Macro Themes for 2021 & Beyond
Echoes of '60s policy mistakes, Schumpeter's Gale, Capital for Labor, Deglobalization and the End of the 39-Year Bond Bull Market
This is the second for our three-part 2021 outlook series. This is our favorite; it is our attempt to identify macroeconomic themes that will persist through the business cycle. Because we are at the beginning of a new business cycle we are going to start with our expectations for the duration and characteristics of the ‘20s expansion. Last year’s themes were deglobalization, China’s economic model flaws, accelerated technology innovation adoption, a recovery for energy despite ESG mandates and an end to interest rate suppression. The pandemic made the first theme more compelling, exposed and increased the risks of the second, turbo charged the third and delayed, but increased the investment opportunity of the final two.
The ‘20s Expansion, Echoes of the ‘60s Policy Errors
“The years 1961–71 were a part of the Keynesian interlude dominated by a strong belief that government was responsible for stabilizing an unruly private sector. The distinguishing characteristics were two related beliefs: (1) that policymakers could adjust their actions in a timely way to smooth fluctuations, and achieve full employment with high growth and low inflation, and (2) that policymakers could choose and achieve the right, possibly optimal, combination of inflation and full employment. Keynesian economists called their program “the new economics” to signify the departure from prevailing orthodoxies.”
“A History of the Federal Reserve, Volume 2, Book 1, 1951-1969”, Allan H. Meltzer
The 1960 presidential election took place amidst a recession that began in April and ended in February 1961. The Kennedy Administration brought the new-Keynesians into the Federal Reserve and throughout the administrative state. While their earliest actions were to accelerate depreciation schedules and later cut tax rates, which contributed to strong investment. The Kennedy and later LBJ administrations tipped the scales of Chairman Martin’s Federal Reserve he described as independent within (not from) the administration, heavily towards the unemployment mandate of the Employment Act of 1946 while they doubled outlays to pay for the Great Society and Vietnam War.

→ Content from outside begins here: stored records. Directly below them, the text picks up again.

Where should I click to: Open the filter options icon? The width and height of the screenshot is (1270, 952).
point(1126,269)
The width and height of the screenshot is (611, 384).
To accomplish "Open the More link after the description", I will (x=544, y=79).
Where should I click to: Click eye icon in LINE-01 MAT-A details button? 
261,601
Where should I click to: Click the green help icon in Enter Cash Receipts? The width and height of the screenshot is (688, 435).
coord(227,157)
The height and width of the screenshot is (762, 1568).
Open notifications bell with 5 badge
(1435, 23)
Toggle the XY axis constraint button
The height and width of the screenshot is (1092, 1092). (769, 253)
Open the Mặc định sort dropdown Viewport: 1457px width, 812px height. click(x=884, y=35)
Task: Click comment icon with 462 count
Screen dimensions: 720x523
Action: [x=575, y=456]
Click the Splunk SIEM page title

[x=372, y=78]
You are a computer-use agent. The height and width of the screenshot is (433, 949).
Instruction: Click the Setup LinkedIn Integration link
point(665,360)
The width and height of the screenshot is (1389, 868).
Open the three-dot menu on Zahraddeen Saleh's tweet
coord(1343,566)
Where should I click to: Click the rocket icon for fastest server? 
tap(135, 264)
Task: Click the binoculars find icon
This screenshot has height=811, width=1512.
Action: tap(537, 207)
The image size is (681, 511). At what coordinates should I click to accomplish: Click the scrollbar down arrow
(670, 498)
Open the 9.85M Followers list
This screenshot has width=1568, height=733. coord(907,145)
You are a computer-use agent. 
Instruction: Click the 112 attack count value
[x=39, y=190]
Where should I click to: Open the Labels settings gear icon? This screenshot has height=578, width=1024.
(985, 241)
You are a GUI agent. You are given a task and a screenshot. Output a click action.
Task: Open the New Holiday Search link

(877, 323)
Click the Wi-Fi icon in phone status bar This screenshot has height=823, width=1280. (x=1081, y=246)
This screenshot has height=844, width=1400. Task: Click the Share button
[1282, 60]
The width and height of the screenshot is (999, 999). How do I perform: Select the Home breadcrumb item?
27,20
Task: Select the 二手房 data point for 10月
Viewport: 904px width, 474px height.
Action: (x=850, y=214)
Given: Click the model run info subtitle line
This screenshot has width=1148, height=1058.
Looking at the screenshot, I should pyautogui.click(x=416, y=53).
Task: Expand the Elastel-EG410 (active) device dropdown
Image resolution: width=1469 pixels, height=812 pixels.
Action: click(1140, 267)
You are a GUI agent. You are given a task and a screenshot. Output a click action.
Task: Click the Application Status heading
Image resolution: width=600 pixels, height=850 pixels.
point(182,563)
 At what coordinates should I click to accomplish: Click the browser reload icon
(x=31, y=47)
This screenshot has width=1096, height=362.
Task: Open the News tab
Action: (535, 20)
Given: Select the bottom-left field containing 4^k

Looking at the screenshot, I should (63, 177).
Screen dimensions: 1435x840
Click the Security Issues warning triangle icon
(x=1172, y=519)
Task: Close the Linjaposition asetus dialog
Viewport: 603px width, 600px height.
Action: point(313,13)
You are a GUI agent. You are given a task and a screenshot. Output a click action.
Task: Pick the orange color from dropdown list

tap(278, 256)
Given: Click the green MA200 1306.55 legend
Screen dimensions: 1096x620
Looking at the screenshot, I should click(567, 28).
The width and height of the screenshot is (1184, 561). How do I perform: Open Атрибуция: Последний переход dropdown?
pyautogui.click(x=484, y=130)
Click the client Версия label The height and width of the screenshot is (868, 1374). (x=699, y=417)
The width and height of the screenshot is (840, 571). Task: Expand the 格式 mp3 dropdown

The Chairman of the Council of Economic Advisors Walter Heller “went to Washington thinking we ought to end the independence of the Federal Reserve”. Inflation came into the ‘60s as a lamb averaging 1.3% for the first half of the decade but went out like a lion at 4.2% for the second half. Earnings growth boomed at 12.4% average annualized for the first half of the business cycle before slowing sharply to 1.7% in the second half of the cycle underscoring the different impact of reflation and inflation on profit margins. The S&P 500 multiple increased throughout the ‘50s to nearly 20 by JFK’s inauguration where it remained throughout what at the time, was the longest business cycle in US history. In short, what began as an optimal investment environment, due to low and stable inflation, accommodative monetary policy and supply-side tax reform, led to the Great Inflation and economically devastating decade of the ‘70s in large part due to policy errors and policymaker hubris.
We do not believe that Janet Yellen or any of President-elect Biden’s economic advisors believe the independence of the Fed should be ended, however, with federal debt at levels last reached during World War II and entitlements created in the ‘60s on the verge of reacceleration, the best the Fed can hope for is to be independent within the administration. Consider the economic school of thought likely to dominate public policy this cycle. The country elected a Democrat in a recession like in 2008, though it did not give his party control over the federal or state and local governments to the same extent. The perception that China, a command-and-control economic system, handled the crisis better than the US market economy is reasonably pervasive. China is tightening control despite clear evidence that their response to the global financial crisis was the greatest fiscal misallocation of resources of all-time. US markets rally on weak data due to the expectation that the probability of stimulus will increase. This naïve market reaction inevitably has a nasty second order effect as it becomes clear that spending multipliers on government outlays are lower than forecast by the IMF and Keynesian consensus and tax hike negative multipliers are greater. Non-pharmaceutical interventions (NPIs) will result in scaring, the policy response in the US and the rest of the developed world is likely to be similar to the ‘60s. The case for inflation grows.
There is one final issue to address before we move on, the duration of the expansion. Since the ‘80s, the average duration of an expansion has roughly doubled to 9 years. There are no debt or real investment related imbalances in the private sector that are likely to led to a contraction in the near term. Asset prices are a different story, by all historic measures real interest rates, stock prices and credit spreads are elevated and with monetary policy heavily skewed towards the employment portion of their mandate, financial instability is a near and present danger. Within this context it is worth considering the difference between the tech bubble bursting in 2000 with little associated debt, and debt financed housing bubble. Given that the federal government is the only sector with debt above threshold levels relative to GDP of 90%+, a policy response to that debt, tax hikes or monetary policy tightening were inflation to push interest service costs to levels that crowded out government spending, are possible catalysts for an end to the business cycle. Still, we suspect that like the ‘60s, these pressures will build over time and will not be sufficiently acute to led to a policy mistake that causes the next recession until the second halve of the decade at the earliest. Alas for classic economic liberals and others that believe like Meltzer the private sector is inherently stable, it is policy that creates instability, the Keynesians are in control, for now. Consequently, we expect a favorable environment for real and asset investment in the early years of the ‘20s, later in we expect the effects of Keynesian monetary and fiscal policy to prove costly.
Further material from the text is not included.